Das Orbit-Modell ist eine Organisationsinnovation. Es propagiert den konsequenten Übergang von einer aus der Zeit gefallenen pyramidalen zu einer zirkulären Unternehmensorganisation. Das neue daran zeigt sich wie folgt:

• Der Purpose: Im Zentrum der Organisation steht ein kraftvoller Purpose - der Daseinssinn eines Unternehmens für die Kunden und Mitarbeiter. Wie der Kern einer Frucht sichert dieser Purpose das Überleben am Markt.

• Die Stellung der Kunden: Kundenzentrierung wird in diesem Modell sofort sichtbar. Die Kunden scharen sich um den Purpose, weil er für sie anziehend und unterstützenswert ist. Alle Mitarbeitenden kreisen um die Kunden – auf Augenhöhe und in dynamischer Interaktion.

• Die Stellung der Mitarbeiter: Sie stehen nicht länger unten in einer Hierarchie, sondern agieren gleichrangig im Kreis mit den Führungskräften und Partnern des Unternehmens auf das Kundenwohl hin. Operative Entscheidungen treffen sie dezentral, crossfunktional und zumeist selbstorganisiert.

• Die Stellung der Führungskräfte: Die Führungskräfte sind nicht von den Kunden separiert. So wird Kundenähe in Orbit-Organisationen nicht nur sichtbar gemacht, sondern auch tatsächlich gelebt. Die Zusammenarbeit mit den Mitarbeitern und Partnern des Unternehmens funktioniert gleichberechtigt und Hand in Hand.

• Die Bedeutung der Partner: Längst bringen die Schwächen, die sich bei herkömmlichen Organisationen in Bezug auf den transformativen Wandel zeigen, immer mehr Unternehmen dazu, an Innovationszentren anzudocken, eigene Innovation Labs aufzubauen, digitale Einheiten auszugründen und/oder mit passenden Startups zu kooperieren. Solche strategischen Alliierten sind die neuen Innovationshelfer und Wachstumstreiber. Die jungen „Davids“ machen die alten „Goliaths“ stark – und katapultieren sie in die Zukunft.

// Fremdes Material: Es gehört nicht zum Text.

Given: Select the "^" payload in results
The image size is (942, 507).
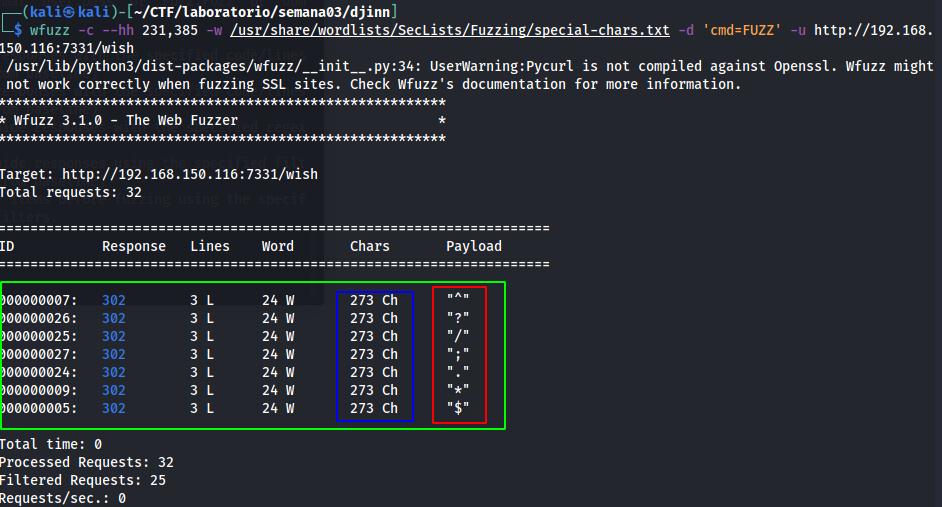Looking at the screenshot, I should (458, 300).
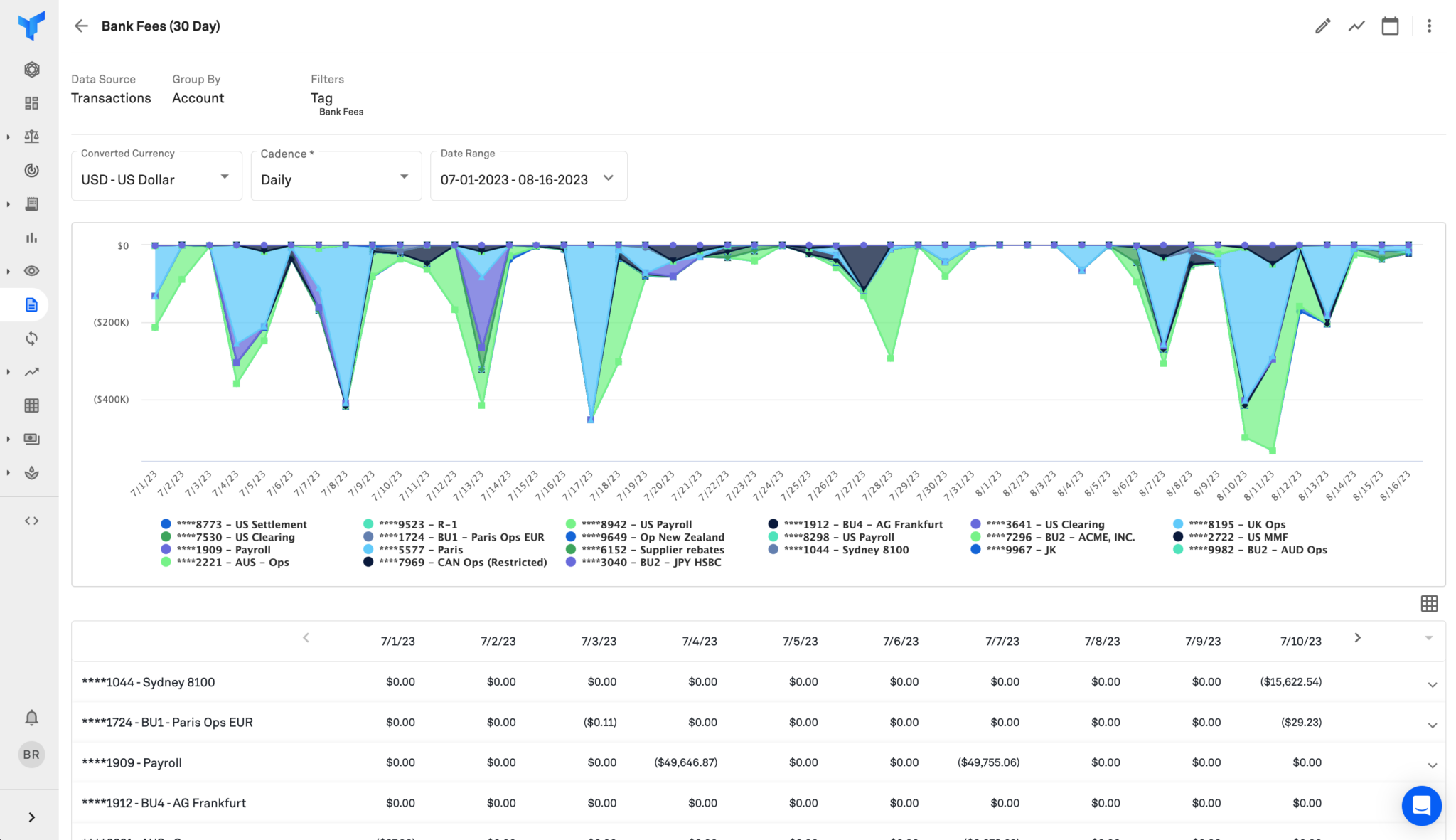Open the three-dot more options menu
This screenshot has height=840, width=1456.
click(1429, 26)
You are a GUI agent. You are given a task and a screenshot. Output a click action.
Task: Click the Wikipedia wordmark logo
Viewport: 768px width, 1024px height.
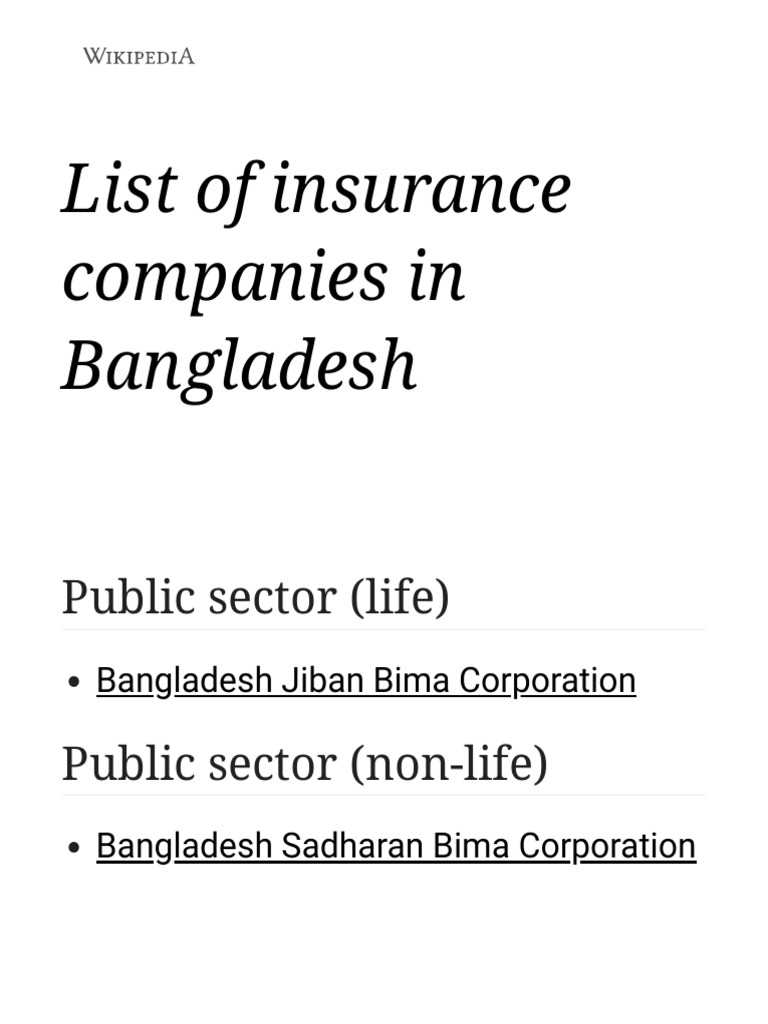(x=138, y=56)
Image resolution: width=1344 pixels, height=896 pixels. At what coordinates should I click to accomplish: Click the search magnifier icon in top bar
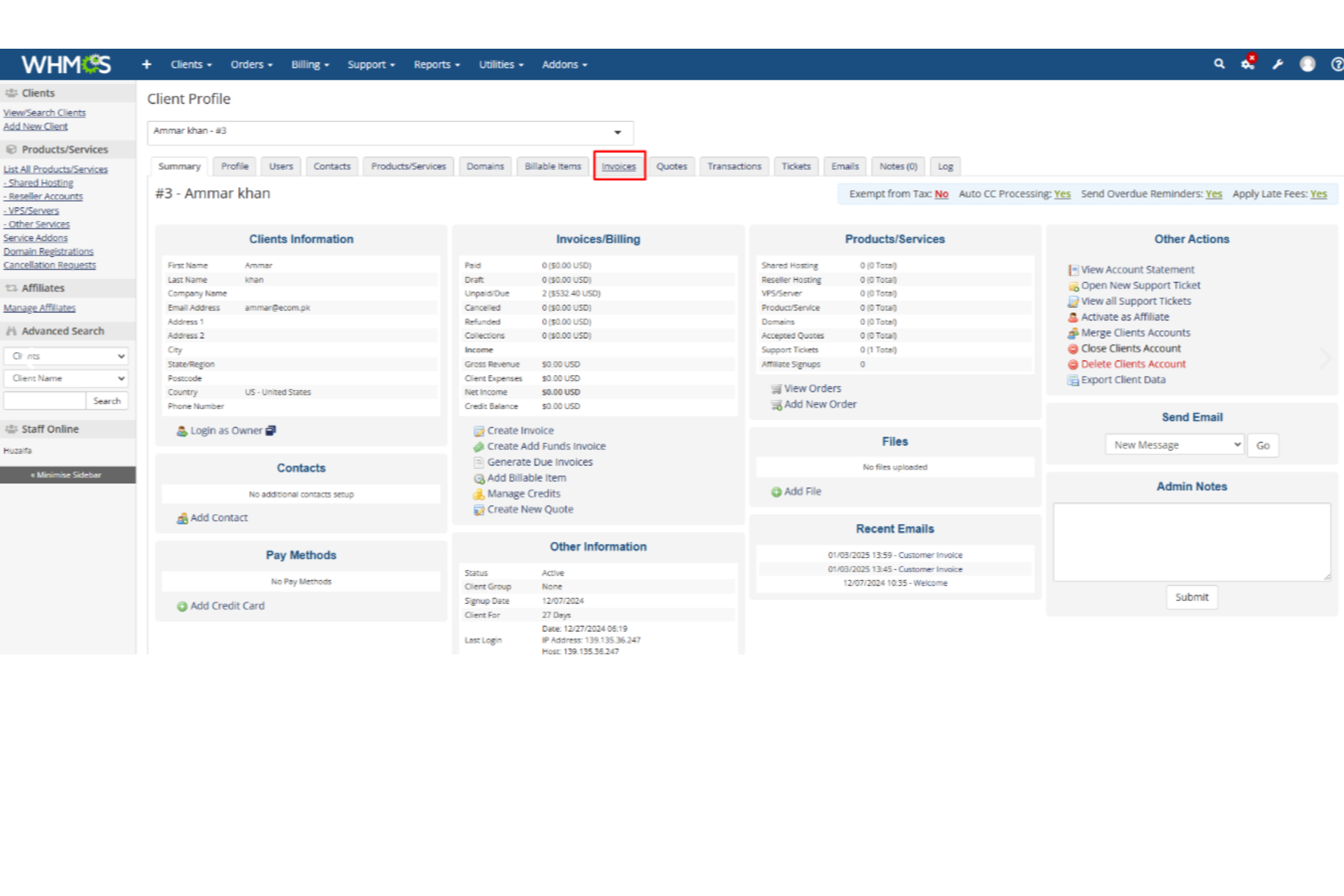pyautogui.click(x=1219, y=64)
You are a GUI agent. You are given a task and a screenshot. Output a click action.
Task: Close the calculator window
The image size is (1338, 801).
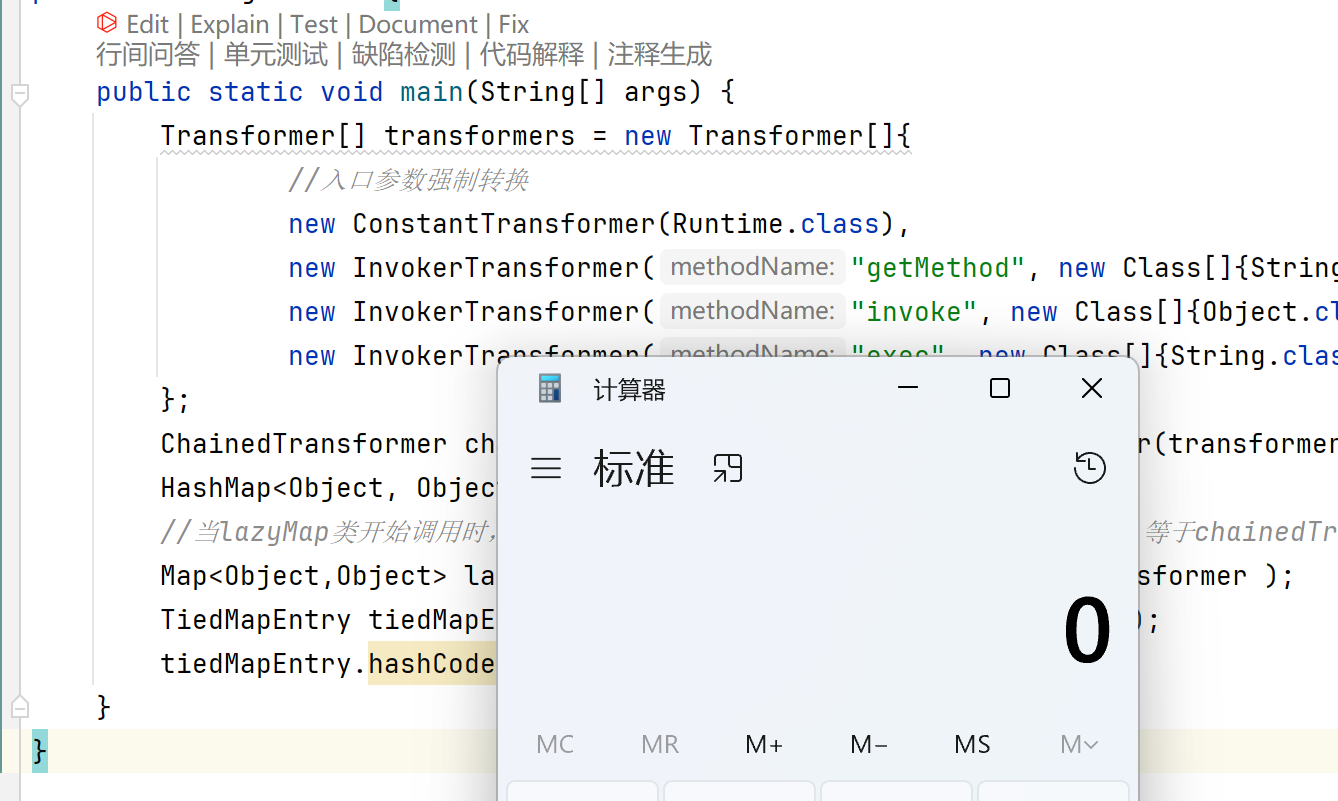(1091, 389)
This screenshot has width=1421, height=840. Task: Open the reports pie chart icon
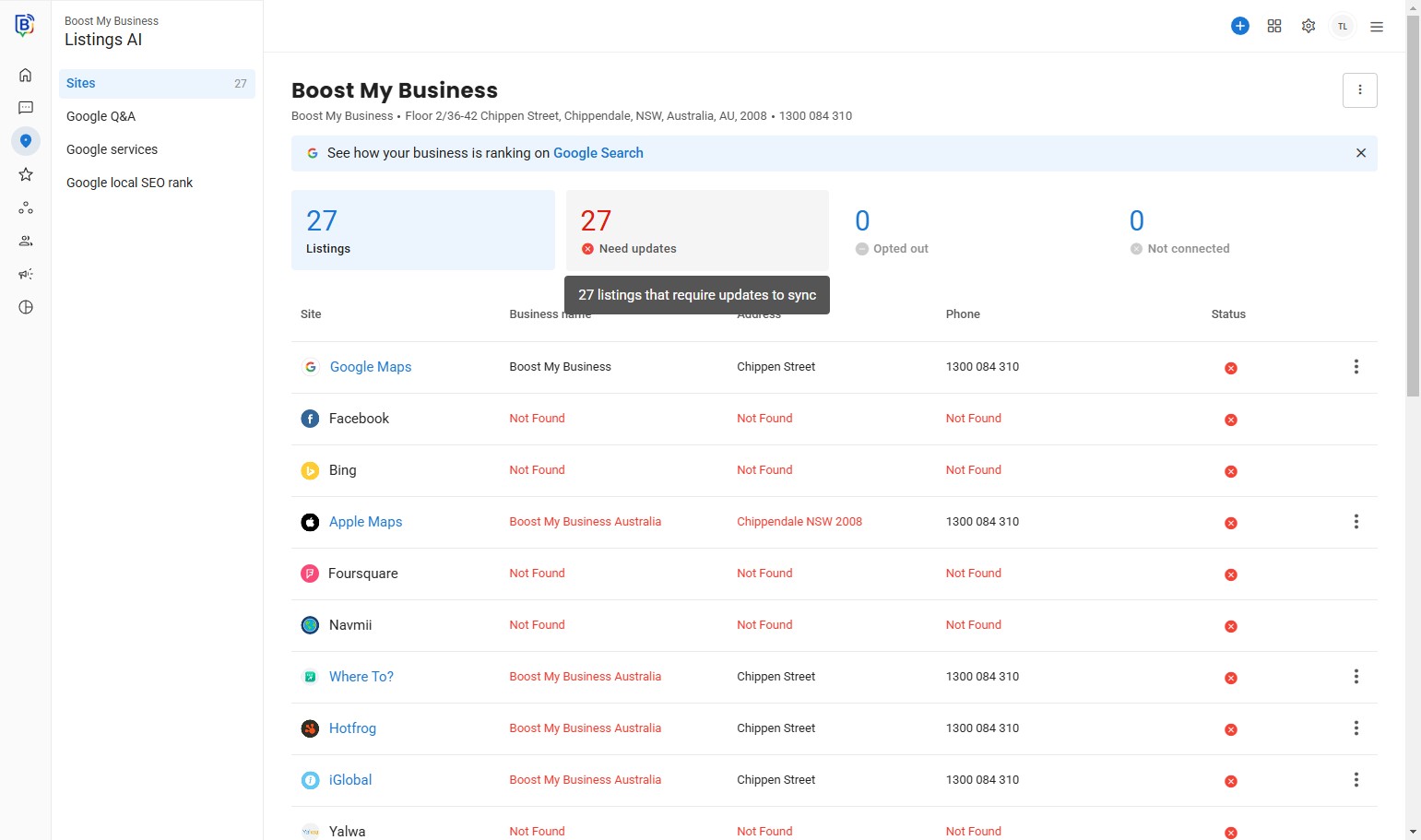click(26, 307)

• Die Brückenbauer: Wenn sich in der Außenwelt alles vernetzt, muss das auch drinnen im Unternehmen passieren. Hierzu werden Brückenbauer gebraucht, die interdisziplinäre Verbindungen schaffen und das „Sowohl-als-auch“ moderieren. Sie schließen die Kluft zwischen drinnen und draußen, zwischen oben und unten, zwischen Mensch und Denkmaschine. Zudem werden externe Fürsprecher und Influencer benötigt, die dafür sorgen, dass neue Kunden kommen und kaufen.

• Die Stellung der Geschäftsleitung: Die Geschäftsleitung versinnbildlicht nicht länger die Spitze, sondern das Fundament einer Firma und sorgt für die notwendige Stabilität. Sie ist verantwortlich für die Transformationsstrategie und setzt sich vehement für sie ein. Zudem agiert sie als Bindeglied mit der Öffentlichkeit. Und sie ist Brückenbauer in Richtung Zukunft.

• Die eingebaute Dynamik: Kreise sind ein typisches Merkmal sich dezentralisierender Organisationen. Doch auch Kreise brauchen Dynamik, indem sie sich miteinander verbinden. So entsteht ein System, in dem Aspekte der Erneuerung von jedem an jeder Stelle und jederzeit initiiert werden können.